Gary Armstrong, the city's economic and development services director, called the General Plan a 30,000-foot view of the city that will offer broad guidelines for development and reflect changes in economic growth. The plan is updated about every 10 years, and its latest rendition aims to provide a vision for Costa Mesa in 2035, he said.

Residents expressed worries about future of the Westside.

Several expressed concerns about Newport Beach's Banning Ranch, which abuts the Westside, and said that if the proposed development's nearly 1,300 homes were built, that corner of Costa Mesa would see more traffic.

Jay Humphrey, a former councilman, called for continued growth in parkland and open space as the population grows.

Harold Weitzberg, a Charter Committee member, said it was important for Costa Mesa to maintain its industrial base for the middle-class jobs that can be generated.

He also said some of the city's recent infill projects — new developments surrounded by existing housing — are setting a bad precedent. They cram too many homes in small lots, said Weitzberg, who ran for a council seat in 2012.
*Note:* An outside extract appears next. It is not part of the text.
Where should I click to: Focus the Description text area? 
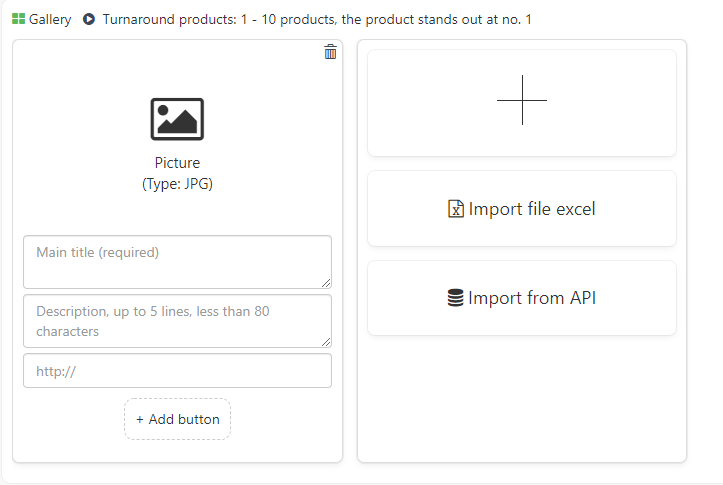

Tamar Goldmann said high-density projects typically don't provide enough parking.

"Parking creeps into the neighborhoods and they wind up with all kinds of parking restrictions" to keep the cars out, she said.

Ken Nyquist, who lives near the Rolling Homes senior mobile home park on Newport Boulevard, asked about providing affordable housing for seniors.

Terry Koken's request was specific: Kids need "a place to hide" in the city's parks as part of their outside merrymaking.

"This is very successful tonight, to get this many people out for the General Plan," said Mayor Jim Righeimer. "Not everyone is going to agree, but we're all going to work together for a process to get the best that we can for our city."

Later, in a short question-answer session in the Emergency Operations Center at the Police Department, the idea of a zoning designation just for mobile home parks was brought up.

Such a designation could specify areas of the city that would be used as mobile home park space, thereby stifling efforts to convert parks to other uses, such as apartments or commercial properties, officials said.